Bonus caldaia 2024. Le regole da rispettare per la sostituzione degli impianti termici

Quali sono gli incentivi e le regole da rispettare per la sostituzione degli impianti termici? Di seguito una panoramica delle modifiche attuate dopo la Legge di Bilancio 2024.

Per sostituire una vecchia caldaia, anche nel 2024 sarà possibile usufruire del cosiddetto “bonus caldaia” nell’ambito di alcune agevolazioni edilizie ancora in vigore. Tali incentivi sono stati creati con l’obiettivo di trasformare le abitazioni in spazi sempre più ecologici e sostenibili.

Difatti, il bonus caldaia è un’agevolazione chiave per il passaggio ad impianti ad alta efficienza energetica e a zero emissioni.

Possono fruire di tale detrazione tutti i contribuenti, indipendentemente dal loro reddito, quindi

  • persone fisiche,
  • professionisti autonomi,
  • contribuenti titolari di reddito d’impresa,
  • società semplici, associazioni, enti pubblici
  • privati che non svolgono attività commerciali.
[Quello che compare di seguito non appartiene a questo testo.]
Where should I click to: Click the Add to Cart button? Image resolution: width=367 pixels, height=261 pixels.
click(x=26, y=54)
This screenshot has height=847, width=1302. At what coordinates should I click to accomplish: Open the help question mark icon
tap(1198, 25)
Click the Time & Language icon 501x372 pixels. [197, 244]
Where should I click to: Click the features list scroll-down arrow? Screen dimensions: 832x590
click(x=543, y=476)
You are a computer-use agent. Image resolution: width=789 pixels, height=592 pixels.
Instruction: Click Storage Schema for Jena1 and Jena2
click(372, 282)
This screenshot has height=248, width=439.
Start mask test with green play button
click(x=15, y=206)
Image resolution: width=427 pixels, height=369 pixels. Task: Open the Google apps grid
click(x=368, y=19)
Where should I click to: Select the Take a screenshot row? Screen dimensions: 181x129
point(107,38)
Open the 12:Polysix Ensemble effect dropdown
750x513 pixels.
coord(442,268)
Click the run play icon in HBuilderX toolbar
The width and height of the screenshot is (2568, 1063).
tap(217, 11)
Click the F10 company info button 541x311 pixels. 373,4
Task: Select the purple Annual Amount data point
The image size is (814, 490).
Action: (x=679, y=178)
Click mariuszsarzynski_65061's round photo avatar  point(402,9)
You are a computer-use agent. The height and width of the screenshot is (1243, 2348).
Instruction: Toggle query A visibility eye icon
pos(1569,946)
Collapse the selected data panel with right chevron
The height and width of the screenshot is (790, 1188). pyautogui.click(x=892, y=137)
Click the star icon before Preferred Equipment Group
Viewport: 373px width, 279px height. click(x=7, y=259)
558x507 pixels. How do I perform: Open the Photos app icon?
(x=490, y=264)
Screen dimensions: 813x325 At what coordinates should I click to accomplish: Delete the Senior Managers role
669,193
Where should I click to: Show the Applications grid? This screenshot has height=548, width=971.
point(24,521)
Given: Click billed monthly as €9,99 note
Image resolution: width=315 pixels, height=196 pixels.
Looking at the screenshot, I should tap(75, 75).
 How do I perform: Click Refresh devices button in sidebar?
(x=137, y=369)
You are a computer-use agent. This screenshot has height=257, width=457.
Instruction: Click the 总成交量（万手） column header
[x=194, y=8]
Per poter beneficiare del bonus caldaia 2024 è necessario effettuare i pagamenti tramite bonifico bancario o postale e nel relativo modulo di richiesta devono essere indicati la causale del pagamento, il codice fiscale del beneficiario, il codice fiscale o il numero di partita IVA del destinatario, nonché il numero e la data della fattura associata al bonifico.

Le aliquote della detrazione e le regole da seguire variano in base all’edificio su cui sono eseguiti i lavori. A tal proposito, per quanto concerne la sostituzione dell’impianto termico condominiale, è possibile fruire per tutto il 2024 della detrazione con aliquota al 70%. In questo caso l’agevolazione è calcolata su un limite di spesa di 20.000 euro moltiplicato per il numero delle unità immobiliari presenti nell’edificio, mentre per quanto riguarda gli edifici che contengono sino a 8 unità immobiliari, il tetto di spesa è di 15.000 moltiplicato per il numero delle unità immobiliari presenti. L’aliquota resterà al 70% sino al 31 dicembre 2024, mentre dal 2025 scenderà al 65%.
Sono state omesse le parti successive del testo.